A given molecule can pack together in many different ways when it forms an ordered solid arrangement as a crystal structure. Different crystal structures of the same molecule are known as polymorphs. Despite being formed of identical components, polymorphs can have vastly different physically properties. This is relevant to the pharmaceutical industry, where two polymorphs of a drug molecule may interact with the body in dramatically different ways. Searching for polymorphs experimentally by trial-and-error is laborious; scientists have therefore sought to streamline the process. This led a field known as crystal structure prediction, where scientists attempt to predict a compound’s crystal structure based only on its composition. However, these predictions frequently ignore real-world conditions, such as temperature and pressure, limiting their accuracy.

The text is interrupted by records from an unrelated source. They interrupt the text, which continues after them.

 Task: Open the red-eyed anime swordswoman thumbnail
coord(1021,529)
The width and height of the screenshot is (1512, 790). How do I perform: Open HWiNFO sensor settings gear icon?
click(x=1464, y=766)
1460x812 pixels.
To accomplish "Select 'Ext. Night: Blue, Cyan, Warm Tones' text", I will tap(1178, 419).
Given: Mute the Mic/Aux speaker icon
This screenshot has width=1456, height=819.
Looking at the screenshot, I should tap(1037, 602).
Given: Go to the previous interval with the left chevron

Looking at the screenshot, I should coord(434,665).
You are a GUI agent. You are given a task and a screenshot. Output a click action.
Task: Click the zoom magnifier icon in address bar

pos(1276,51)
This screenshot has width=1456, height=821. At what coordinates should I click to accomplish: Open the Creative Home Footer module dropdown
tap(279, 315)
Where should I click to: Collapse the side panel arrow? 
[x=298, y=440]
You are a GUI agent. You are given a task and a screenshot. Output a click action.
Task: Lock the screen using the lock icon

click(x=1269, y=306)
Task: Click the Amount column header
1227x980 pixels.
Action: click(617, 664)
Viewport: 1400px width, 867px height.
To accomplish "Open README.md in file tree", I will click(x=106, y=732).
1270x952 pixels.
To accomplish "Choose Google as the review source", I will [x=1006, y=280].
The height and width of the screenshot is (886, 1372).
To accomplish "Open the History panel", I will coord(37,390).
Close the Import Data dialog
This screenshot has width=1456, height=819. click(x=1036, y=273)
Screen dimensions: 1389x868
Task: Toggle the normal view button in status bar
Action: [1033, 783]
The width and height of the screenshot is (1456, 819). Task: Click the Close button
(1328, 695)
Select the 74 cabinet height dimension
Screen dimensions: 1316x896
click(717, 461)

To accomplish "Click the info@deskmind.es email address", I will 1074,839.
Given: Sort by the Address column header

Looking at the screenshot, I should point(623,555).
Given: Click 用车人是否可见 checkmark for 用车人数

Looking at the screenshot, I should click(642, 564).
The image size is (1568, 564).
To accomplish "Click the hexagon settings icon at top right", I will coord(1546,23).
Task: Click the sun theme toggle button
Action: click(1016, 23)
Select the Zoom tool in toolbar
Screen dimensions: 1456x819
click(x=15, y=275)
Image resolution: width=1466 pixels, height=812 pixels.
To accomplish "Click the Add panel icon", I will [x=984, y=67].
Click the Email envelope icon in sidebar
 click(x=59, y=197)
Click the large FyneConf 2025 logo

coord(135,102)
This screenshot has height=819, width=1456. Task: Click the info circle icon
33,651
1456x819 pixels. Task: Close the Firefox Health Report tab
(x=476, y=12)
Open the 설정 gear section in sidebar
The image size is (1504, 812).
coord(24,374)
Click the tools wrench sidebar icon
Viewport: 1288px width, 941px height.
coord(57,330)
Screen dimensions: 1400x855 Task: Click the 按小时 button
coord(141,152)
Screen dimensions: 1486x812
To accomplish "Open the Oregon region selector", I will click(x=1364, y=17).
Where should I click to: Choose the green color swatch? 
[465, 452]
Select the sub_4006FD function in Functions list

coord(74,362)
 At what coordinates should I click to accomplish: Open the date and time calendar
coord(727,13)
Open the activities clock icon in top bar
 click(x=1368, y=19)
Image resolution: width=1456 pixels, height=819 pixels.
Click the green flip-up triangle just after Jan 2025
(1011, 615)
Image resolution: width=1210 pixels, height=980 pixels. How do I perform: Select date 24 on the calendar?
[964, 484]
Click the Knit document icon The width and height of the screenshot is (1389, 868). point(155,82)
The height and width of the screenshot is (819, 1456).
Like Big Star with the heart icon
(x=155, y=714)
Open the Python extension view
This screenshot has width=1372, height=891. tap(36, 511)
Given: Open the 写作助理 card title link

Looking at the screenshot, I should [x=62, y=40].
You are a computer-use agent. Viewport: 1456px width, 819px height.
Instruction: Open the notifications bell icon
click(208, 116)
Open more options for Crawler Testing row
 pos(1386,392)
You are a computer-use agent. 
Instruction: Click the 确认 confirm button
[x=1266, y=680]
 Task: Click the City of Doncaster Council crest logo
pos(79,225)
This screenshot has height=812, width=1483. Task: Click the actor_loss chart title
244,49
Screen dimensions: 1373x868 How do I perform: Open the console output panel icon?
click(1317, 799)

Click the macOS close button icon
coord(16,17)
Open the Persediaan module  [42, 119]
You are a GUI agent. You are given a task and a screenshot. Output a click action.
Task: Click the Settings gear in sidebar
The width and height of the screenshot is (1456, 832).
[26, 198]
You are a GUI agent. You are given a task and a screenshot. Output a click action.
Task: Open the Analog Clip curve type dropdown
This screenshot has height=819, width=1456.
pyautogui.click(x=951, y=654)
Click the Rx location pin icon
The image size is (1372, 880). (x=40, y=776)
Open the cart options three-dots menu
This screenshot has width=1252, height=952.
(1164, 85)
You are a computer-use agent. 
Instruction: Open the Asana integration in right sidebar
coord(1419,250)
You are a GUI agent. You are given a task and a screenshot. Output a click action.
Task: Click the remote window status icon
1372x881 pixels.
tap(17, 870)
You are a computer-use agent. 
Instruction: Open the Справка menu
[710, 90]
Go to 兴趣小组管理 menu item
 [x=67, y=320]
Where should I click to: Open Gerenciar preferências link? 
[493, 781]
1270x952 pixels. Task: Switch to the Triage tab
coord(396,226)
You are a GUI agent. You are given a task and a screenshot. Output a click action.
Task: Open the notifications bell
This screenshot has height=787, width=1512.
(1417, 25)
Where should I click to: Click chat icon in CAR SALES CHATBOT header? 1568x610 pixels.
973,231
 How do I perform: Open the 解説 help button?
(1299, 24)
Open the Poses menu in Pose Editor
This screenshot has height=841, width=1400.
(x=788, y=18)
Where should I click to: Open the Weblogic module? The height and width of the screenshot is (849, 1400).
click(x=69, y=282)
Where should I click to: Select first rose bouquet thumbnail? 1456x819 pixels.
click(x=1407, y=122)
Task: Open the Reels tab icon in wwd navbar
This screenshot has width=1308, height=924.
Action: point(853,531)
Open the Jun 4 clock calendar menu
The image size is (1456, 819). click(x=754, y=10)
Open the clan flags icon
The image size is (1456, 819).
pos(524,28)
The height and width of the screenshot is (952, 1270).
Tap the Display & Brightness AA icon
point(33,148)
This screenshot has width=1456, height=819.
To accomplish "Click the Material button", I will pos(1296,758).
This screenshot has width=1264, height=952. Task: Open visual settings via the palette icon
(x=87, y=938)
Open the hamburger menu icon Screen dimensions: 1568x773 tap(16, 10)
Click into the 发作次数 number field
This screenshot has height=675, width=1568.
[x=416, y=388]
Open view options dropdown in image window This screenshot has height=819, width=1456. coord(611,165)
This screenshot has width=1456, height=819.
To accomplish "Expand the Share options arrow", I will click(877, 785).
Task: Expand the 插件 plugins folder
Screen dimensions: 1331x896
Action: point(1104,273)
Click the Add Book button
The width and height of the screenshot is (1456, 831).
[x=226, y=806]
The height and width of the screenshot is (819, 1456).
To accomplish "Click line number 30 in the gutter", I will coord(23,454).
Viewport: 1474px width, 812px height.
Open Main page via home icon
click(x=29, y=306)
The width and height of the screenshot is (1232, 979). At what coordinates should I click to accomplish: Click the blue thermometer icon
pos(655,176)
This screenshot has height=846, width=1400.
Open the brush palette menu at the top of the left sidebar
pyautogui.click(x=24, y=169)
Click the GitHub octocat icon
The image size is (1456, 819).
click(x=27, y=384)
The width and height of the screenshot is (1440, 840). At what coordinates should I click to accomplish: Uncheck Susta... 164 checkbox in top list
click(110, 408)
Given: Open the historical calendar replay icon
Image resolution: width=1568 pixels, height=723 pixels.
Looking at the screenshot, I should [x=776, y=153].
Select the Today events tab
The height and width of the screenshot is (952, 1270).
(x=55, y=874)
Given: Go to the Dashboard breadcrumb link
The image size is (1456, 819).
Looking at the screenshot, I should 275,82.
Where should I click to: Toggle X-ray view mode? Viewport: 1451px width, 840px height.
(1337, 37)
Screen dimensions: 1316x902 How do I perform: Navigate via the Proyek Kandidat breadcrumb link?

Greg Beran, from the University of California, wanted to make these predictions more valuable to those working in the lab: ‘What we thought would be really useful is not only to be able to say what crystal forms might occur, but be able to tell experimentalists under what conditions these would occur.’ Beran’s group has now used fragment-based quantum chemistry to study a molecule and its immediate neighbours separately and led them to derive a phase-diagram showing the different temperatures and pressures for which the polymorphs of an organic molecule can form, with much more accuracy than previous crystal structure prediction methods would have allowed.

Thermodynamic phase boundaries for three molecular crystal polymorphs are mapped out with 0.5 kJ mol1 accuracy.

Source: © Royal Society of Chemistry

US scientists mapped the thermodynamic phase boundaries for three molecular crystal polymorphs of methanol

The group chose methanol to test their calculations. ‘Methanol actually possesses many of the difficulties of larger molecules,’ explains Beran, such as many long-range and weak interactions, and required a few hundred thousand computing hours to model. Nonetheless, by the end the group accurately predicted the phase diagram of methanol to within 0.5kJ/mol, a result that puts this work amongst the most sophisticated predictive models for polymorphs.

Graeme Day from the University of Southampton, UK, an expert in crystal structure prediction, is impressed with the research. ‘To map out the whole temperature–pressure phase diagram for a molecular crystal and to get it even qualitatively correct is a big achievement,’ he states.

‘Finding more complex molecules where you can validate the method might get tricky, but I hope they are going to try out these methods on real pharmaceutical-type molecules and see how they do. That would be very exciting and really guide those people into looking for structures or pinning down experimental conditions under which you can get polymorphs,’ adds Day. Beran agrees that getting to the point of predicting phase diagrams for small pharmaceutical molecules is when the work will have a real impact.